- Material supplied
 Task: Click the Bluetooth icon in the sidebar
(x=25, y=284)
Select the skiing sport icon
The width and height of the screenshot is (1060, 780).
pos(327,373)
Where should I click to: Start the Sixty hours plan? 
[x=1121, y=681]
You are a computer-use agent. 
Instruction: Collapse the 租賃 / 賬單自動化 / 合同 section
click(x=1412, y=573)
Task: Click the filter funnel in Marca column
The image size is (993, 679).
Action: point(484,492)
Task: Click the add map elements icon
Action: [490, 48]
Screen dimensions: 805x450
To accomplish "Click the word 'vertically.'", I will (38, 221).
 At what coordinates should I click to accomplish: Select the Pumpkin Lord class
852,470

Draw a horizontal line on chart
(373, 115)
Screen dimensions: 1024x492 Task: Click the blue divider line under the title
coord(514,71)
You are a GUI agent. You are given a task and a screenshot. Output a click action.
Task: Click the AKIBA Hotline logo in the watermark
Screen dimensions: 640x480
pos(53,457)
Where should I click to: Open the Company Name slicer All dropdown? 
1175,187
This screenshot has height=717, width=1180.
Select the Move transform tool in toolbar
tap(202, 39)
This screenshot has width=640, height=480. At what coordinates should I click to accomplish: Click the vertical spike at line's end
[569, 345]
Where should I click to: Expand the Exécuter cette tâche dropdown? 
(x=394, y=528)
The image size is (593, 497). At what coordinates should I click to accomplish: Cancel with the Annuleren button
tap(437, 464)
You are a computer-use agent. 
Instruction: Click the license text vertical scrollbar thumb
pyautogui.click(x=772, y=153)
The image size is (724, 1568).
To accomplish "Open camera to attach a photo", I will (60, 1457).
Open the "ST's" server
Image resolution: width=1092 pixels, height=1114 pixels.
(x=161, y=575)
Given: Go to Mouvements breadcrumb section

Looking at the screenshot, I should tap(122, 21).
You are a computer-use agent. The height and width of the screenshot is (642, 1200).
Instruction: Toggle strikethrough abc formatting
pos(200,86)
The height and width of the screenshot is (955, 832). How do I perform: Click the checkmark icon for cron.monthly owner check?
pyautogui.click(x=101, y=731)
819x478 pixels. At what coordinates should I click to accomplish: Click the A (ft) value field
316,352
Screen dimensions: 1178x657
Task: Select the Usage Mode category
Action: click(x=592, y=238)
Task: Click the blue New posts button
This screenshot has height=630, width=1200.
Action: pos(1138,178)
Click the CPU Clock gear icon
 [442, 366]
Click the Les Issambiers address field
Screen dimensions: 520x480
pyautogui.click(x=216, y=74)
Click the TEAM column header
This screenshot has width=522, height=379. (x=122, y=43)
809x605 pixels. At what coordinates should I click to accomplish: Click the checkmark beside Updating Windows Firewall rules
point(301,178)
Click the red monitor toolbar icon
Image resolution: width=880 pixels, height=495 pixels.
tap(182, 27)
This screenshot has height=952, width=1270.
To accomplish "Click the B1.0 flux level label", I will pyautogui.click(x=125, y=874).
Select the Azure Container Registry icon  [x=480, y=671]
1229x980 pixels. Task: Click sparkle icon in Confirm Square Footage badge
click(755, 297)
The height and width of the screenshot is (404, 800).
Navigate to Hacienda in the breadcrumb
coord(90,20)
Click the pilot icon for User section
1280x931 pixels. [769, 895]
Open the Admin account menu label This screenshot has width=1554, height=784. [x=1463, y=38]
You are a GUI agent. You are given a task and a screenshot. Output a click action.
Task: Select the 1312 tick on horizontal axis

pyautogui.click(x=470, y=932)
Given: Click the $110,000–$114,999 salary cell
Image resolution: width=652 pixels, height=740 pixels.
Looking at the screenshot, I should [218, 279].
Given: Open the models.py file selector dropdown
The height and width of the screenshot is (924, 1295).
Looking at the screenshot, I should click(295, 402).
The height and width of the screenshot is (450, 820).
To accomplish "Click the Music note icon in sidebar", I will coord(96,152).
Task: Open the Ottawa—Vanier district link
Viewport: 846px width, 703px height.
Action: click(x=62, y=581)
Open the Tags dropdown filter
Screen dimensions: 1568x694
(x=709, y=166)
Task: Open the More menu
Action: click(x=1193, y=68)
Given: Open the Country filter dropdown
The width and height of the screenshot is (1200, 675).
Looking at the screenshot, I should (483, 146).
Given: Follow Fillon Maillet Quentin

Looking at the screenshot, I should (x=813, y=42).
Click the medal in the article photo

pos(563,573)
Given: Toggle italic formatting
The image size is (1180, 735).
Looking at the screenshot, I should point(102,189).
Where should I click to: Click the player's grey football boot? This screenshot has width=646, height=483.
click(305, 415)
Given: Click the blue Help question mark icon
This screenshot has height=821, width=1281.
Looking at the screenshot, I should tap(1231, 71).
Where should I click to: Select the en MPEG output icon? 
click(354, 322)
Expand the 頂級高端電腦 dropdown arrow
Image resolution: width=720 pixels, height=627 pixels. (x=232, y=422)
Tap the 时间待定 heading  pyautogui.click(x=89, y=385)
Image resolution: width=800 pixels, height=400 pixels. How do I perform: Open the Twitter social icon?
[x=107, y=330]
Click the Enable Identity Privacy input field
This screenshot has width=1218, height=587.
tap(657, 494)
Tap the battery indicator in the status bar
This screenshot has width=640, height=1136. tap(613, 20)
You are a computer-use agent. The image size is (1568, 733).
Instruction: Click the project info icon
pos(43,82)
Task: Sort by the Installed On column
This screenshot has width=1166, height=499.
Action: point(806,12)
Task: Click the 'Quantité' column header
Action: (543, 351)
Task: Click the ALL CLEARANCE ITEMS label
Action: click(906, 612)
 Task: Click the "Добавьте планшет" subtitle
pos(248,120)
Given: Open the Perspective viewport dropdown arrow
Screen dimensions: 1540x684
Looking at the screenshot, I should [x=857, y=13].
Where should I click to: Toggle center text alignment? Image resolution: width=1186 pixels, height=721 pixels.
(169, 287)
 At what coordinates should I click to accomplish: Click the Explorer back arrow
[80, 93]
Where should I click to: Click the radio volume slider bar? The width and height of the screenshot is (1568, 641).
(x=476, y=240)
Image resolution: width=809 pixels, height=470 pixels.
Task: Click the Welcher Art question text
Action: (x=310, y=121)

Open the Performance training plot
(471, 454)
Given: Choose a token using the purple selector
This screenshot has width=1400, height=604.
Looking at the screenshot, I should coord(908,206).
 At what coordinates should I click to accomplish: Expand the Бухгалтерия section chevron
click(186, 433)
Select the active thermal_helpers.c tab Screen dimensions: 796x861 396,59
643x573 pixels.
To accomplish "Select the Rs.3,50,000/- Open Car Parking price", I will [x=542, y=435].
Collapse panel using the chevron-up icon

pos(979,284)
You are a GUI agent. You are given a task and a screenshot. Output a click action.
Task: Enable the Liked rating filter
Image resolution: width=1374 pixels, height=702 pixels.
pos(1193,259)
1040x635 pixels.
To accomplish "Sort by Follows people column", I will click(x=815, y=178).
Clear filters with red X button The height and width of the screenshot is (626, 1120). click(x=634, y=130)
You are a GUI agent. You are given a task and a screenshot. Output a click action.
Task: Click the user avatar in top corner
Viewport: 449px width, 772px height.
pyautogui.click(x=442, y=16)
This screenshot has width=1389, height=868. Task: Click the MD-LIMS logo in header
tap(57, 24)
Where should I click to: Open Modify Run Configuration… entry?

- Exercise instructions
The expected output is the complete data, repeated exactly.

- Answer space
 Task: Click the Bluetooth icon in the sidebar
(x=25, y=284)
Select the skiing sport icon
The width and height of the screenshot is (1060, 780).
pos(327,373)
Where should I click to: Start the Sixty hours plan? 
[x=1121, y=681]
You are a computer-use agent. 
Instruction: Collapse the 租賃 / 賬單自動化 / 合同 section
click(x=1412, y=573)
Task: Click the filter funnel in Marca column
The image size is (993, 679).
Action: point(484,492)
Task: Click the add map elements icon
Action: [490, 48]
Screen dimensions: 805x450
To accomplish "Click the word 'vertically.'", I will (38, 221).
 At what coordinates should I click to accomplish: Select the Pumpkin Lord class
852,470

Draw a horizontal line on chart
(373, 115)
Screen dimensions: 1024x492 Task: Click the blue divider line under the title
coord(514,71)
You are a GUI agent. You are given a task and a screenshot. Output a click action.
Task: Click the AKIBA Hotline logo in the watermark
Screen dimensions: 640x480
pos(53,457)
Where should I click to: Open the Company Name slicer All dropdown? 
1175,187
This screenshot has height=717, width=1180.
Select the Move transform tool in toolbar
tap(202, 39)
This screenshot has width=640, height=480. At what coordinates should I click to accomplish: Click the vertical spike at line's end
[569, 345]
Where should I click to: Expand the Exécuter cette tâche dropdown? 
(x=394, y=528)
The image size is (593, 497). At what coordinates should I click to accomplish: Cancel with the Annuleren button
tap(437, 464)
You are a computer-use agent. 
Instruction: Click the license text vertical scrollbar thumb
pyautogui.click(x=772, y=153)
The image size is (724, 1568).
To accomplish "Open camera to attach a photo", I will (60, 1457).
Open the "ST's" server
Image resolution: width=1092 pixels, height=1114 pixels.
(x=161, y=575)
Given: Go to Mouvements breadcrumb section

Looking at the screenshot, I should tap(122, 21).
You are a computer-use agent. The height and width of the screenshot is (642, 1200).
Instruction: Toggle strikethrough abc formatting
pos(200,86)
The height and width of the screenshot is (955, 832). How do I perform: Click the checkmark icon for cron.monthly owner check?
pyautogui.click(x=101, y=731)
819x478 pixels. At what coordinates should I click to accomplish: Click the A (ft) value field
316,352
Screen dimensions: 1178x657
Task: Select the Usage Mode category
Action: click(x=592, y=238)
Task: Click the blue New posts button
This screenshot has height=630, width=1200.
Action: pos(1138,178)
Click the CPU Clock gear icon
 [442, 366]
Click the Les Issambiers address field
Screen dimensions: 520x480
pyautogui.click(x=216, y=74)
Click the TEAM column header
This screenshot has width=522, height=379. (x=122, y=43)
809x605 pixels. At what coordinates should I click to accomplish: Click the checkmark beside Updating Windows Firewall rules
point(301,178)
Click the red monitor toolbar icon
Image resolution: width=880 pixels, height=495 pixels.
tap(182, 27)
This screenshot has height=952, width=1270.
To accomplish "Click the B1.0 flux level label", I will pyautogui.click(x=125, y=874).
Select the Azure Container Registry icon  [x=480, y=671]
1229x980 pixels. Task: Click sparkle icon in Confirm Square Footage badge
click(755, 297)
The height and width of the screenshot is (404, 800).
Navigate to Hacienda in the breadcrumb
coord(90,20)
Click the pilot icon for User section
1280x931 pixels. [769, 895]
Open the Admin account menu label This screenshot has width=1554, height=784. [x=1463, y=38]
You are a GUI agent. You are given a task and a screenshot. Output a click action.
Task: Select the 1312 tick on horizontal axis

pyautogui.click(x=470, y=932)
Given: Click the $110,000–$114,999 salary cell
Image resolution: width=652 pixels, height=740 pixels.
Looking at the screenshot, I should [218, 279].
Given: Open the models.py file selector dropdown
The height and width of the screenshot is (924, 1295).
Looking at the screenshot, I should click(295, 402).
The height and width of the screenshot is (450, 820).
To accomplish "Click the Music note icon in sidebar", I will coord(96,152).
Task: Open the Ottawa—Vanier district link
Viewport: 846px width, 703px height.
Action: click(x=62, y=581)
Open the Tags dropdown filter
Screen dimensions: 1568x694
(x=709, y=166)
Task: Open the More menu
Action: click(x=1193, y=68)
Given: Open the Country filter dropdown
The width and height of the screenshot is (1200, 675).
Looking at the screenshot, I should (483, 146).
Given: Follow Fillon Maillet Quentin

Looking at the screenshot, I should (x=813, y=42).
Click the medal in the article photo

pos(563,573)
Given: Toggle italic formatting
The image size is (1180, 735).
Looking at the screenshot, I should point(102,189).
Where should I click to: Click the player's grey football boot? This screenshot has width=646, height=483.
click(305, 415)
Given: Click the blue Help question mark icon
This screenshot has height=821, width=1281.
Looking at the screenshot, I should tap(1231, 71).
Where should I click to: Select the en MPEG output icon? 
click(354, 322)
Expand the 頂級高端電腦 dropdown arrow
Image resolution: width=720 pixels, height=627 pixels. (x=232, y=422)
Tap the 时间待定 heading  pyautogui.click(x=89, y=385)
Image resolution: width=800 pixels, height=400 pixels. How do I perform: Open the Twitter social icon?
[x=107, y=330]
Click the Enable Identity Privacy input field
This screenshot has width=1218, height=587.
tap(657, 494)
Tap the battery indicator in the status bar
This screenshot has width=640, height=1136. tap(613, 20)
You are a computer-use agent. The image size is (1568, 733).
Instruction: Click the project info icon
pos(43,82)
Task: Sort by the Installed On column
This screenshot has width=1166, height=499.
Action: point(806,12)
Task: Click the 'Quantité' column header
Action: (543, 351)
Task: Click the ALL CLEARANCE ITEMS label
Action: click(906, 612)
 Task: Click the "Добавьте планшет" subtitle
pos(248,120)
Given: Open the Perspective viewport dropdown arrow
Screen dimensions: 1540x684
Looking at the screenshot, I should [x=857, y=13].
Where should I click to: Toggle center text alignment? Image resolution: width=1186 pixels, height=721 pixels.
(169, 287)
 At what coordinates should I click to accomplish: Click the Explorer back arrow
[80, 93]
Where should I click to: Click the radio volume slider bar? The width and height of the screenshot is (1568, 641).
(x=476, y=240)
Image resolution: width=809 pixels, height=470 pixels.
Task: Click the Welcher Art question text
Action: (x=310, y=121)

Open the Performance training plot
(471, 454)
Given: Choose a token using the purple selector
This screenshot has width=1400, height=604.
Looking at the screenshot, I should coord(908,206).
 At what coordinates should I click to accomplish: Expand the Бухгалтерия section chevron
click(186, 433)
Select the active thermal_helpers.c tab Screen dimensions: 796x861 396,59
643x573 pixels.
To accomplish "Select the Rs.3,50,000/- Open Car Parking price", I will [x=542, y=435].
Collapse panel using the chevron-up icon

pos(979,284)
You are a GUI agent. You are given a task and a screenshot. Output a click action.
Task: Enable the Liked rating filter
Image resolution: width=1374 pixels, height=702 pixels.
pos(1193,259)
1040x635 pixels.
To accomplish "Sort by Follows people column", I will click(x=815, y=178).
Clear filters with red X button The height and width of the screenshot is (626, 1120). click(x=634, y=130)
You are a GUI agent. You are given a task and a screenshot. Output a click action.
Task: Click the user avatar in top corner
Viewport: 449px width, 772px height.
pyautogui.click(x=442, y=16)
This screenshot has width=1389, height=868. Task: Click the MD-LIMS logo in header
tap(57, 24)
Where should I click to: Open Modify Run Configuration… entry?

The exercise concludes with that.